Data listing:
◆ ◆ ◆ ◆ ◆

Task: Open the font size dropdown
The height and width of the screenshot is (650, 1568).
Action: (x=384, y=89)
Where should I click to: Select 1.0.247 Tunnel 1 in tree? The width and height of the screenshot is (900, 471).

◆ ◆ ◆ ◆ ◆

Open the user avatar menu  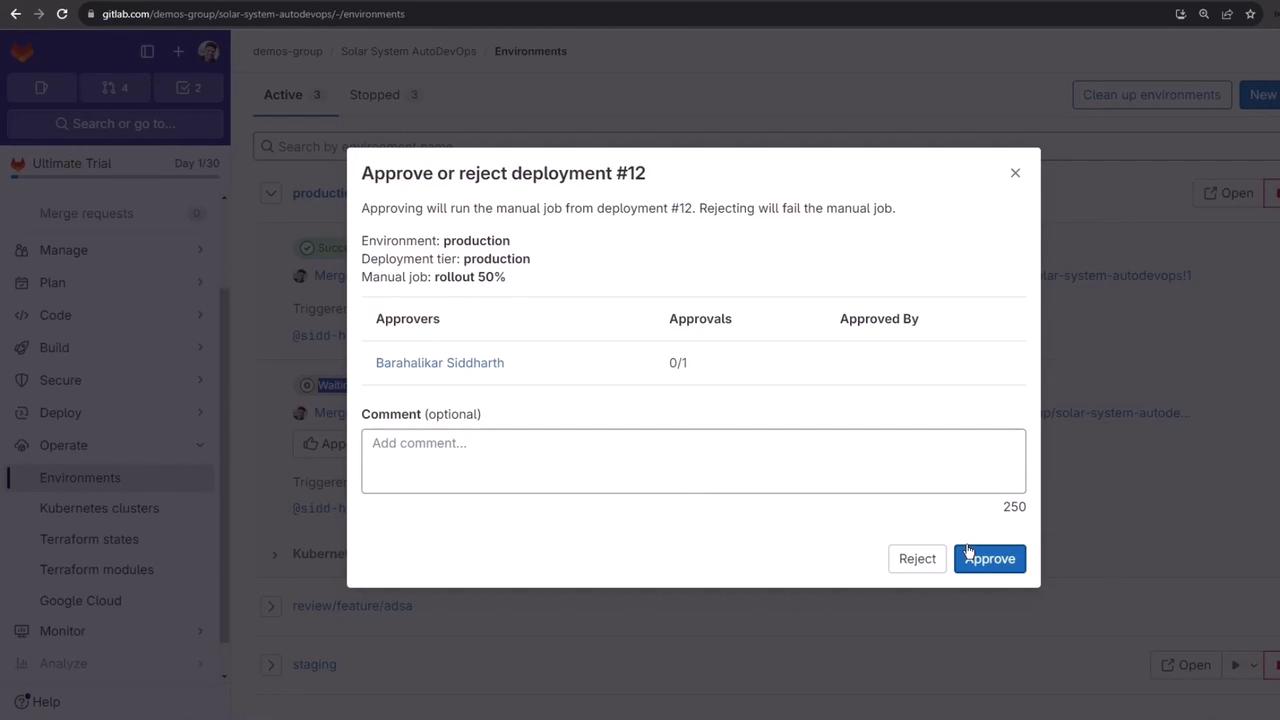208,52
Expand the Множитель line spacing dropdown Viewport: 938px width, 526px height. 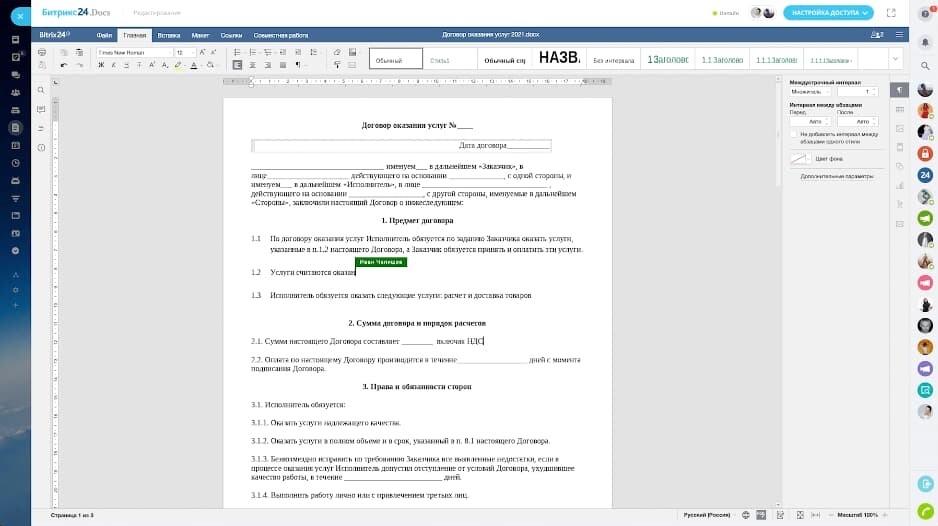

◆ ◆ ◆ ◆ ◆

Exercise brief:
From the material above, set down exactly the lines between the line holding "The height and" and the line holding "Where should I", inclusive. Include nothing else.

Task response:
The height and width of the screenshot is (650, 1568).
Action: (x=384, y=89)
Where should I click to: Select 1.0.247 Tunnel 1 in tree? The width and height of the screenshot is (900, 471).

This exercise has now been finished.